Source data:
====

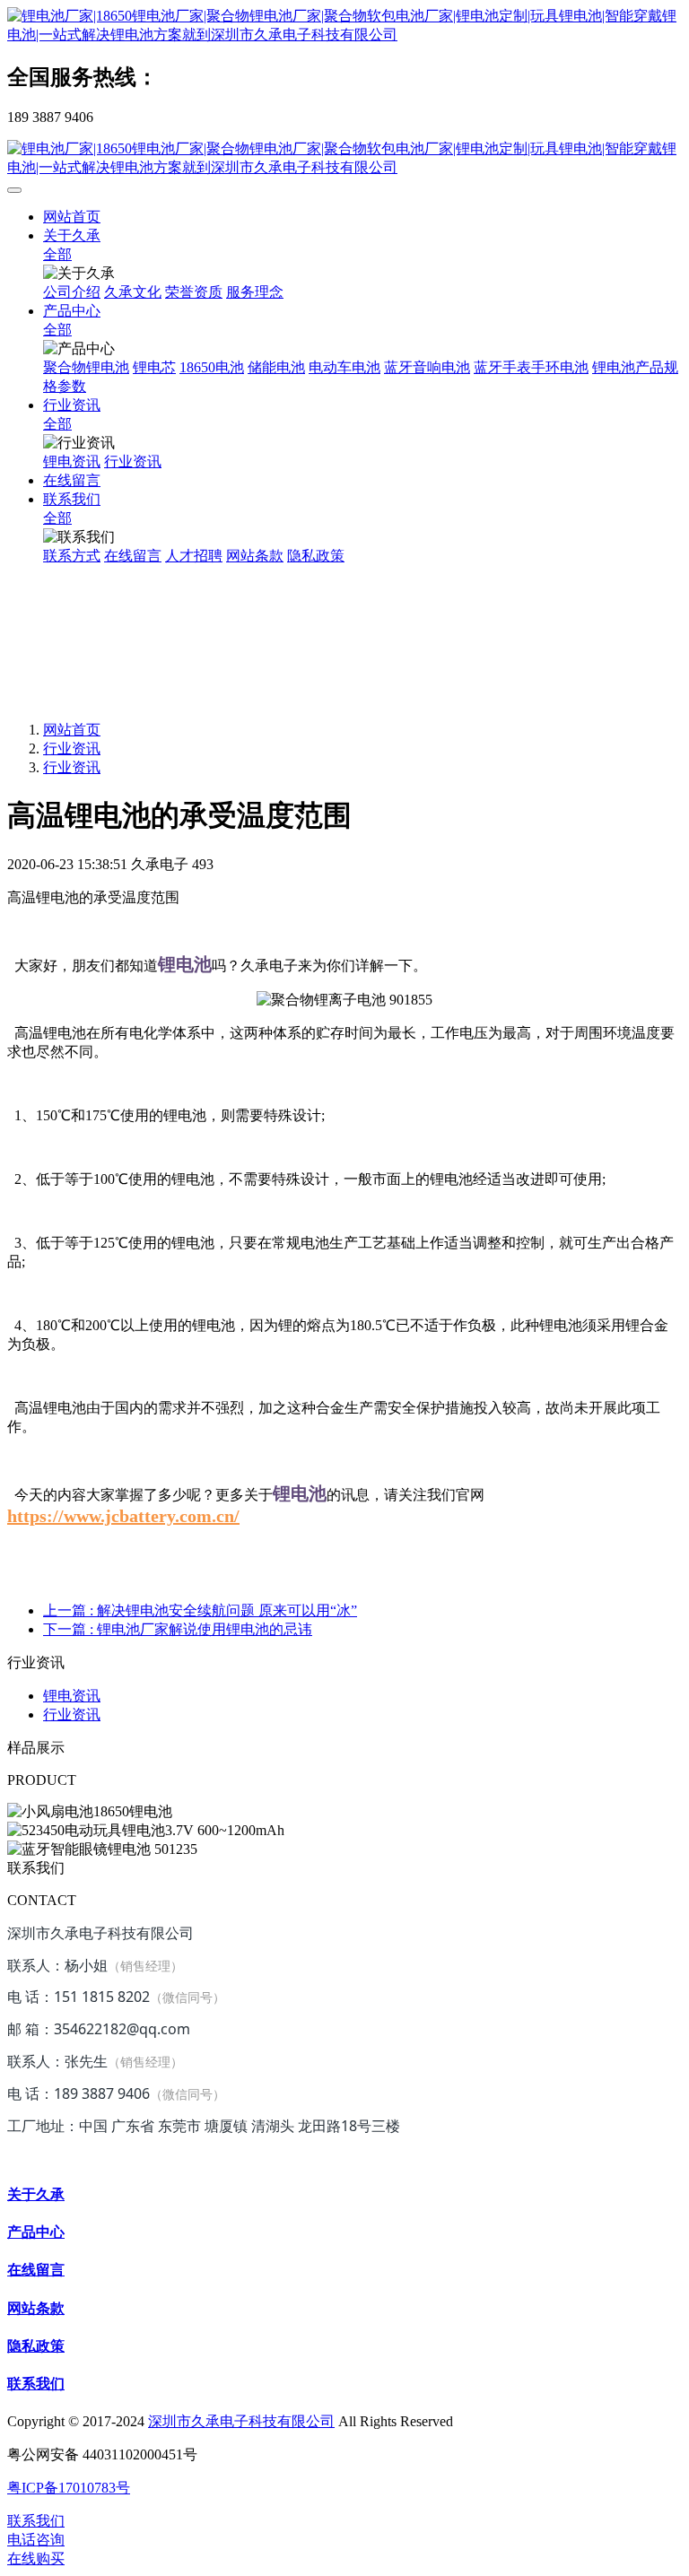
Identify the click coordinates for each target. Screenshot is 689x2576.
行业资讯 (71, 748)
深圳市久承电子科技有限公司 (241, 2421)
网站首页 (71, 216)
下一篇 (177, 1629)
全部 (57, 254)
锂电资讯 (71, 1695)
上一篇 (200, 1610)
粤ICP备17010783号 (68, 2487)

====

- _THE TASK_
When pictures appear among the entries, skip them and copy all remaining text precisely.

- _TASK ANSWER_
Identify the click coordinates for each target. Screenshot is 689x2576.
行业资讯 (71, 748)
深圳市久承电子科技有限公司 (241, 2421)
网站首页 (71, 216)
下一篇 (177, 1629)
全部 (57, 254)
锂电资讯 (71, 1695)
上一篇 (200, 1610)
粤ICP备17010783号 (68, 2487)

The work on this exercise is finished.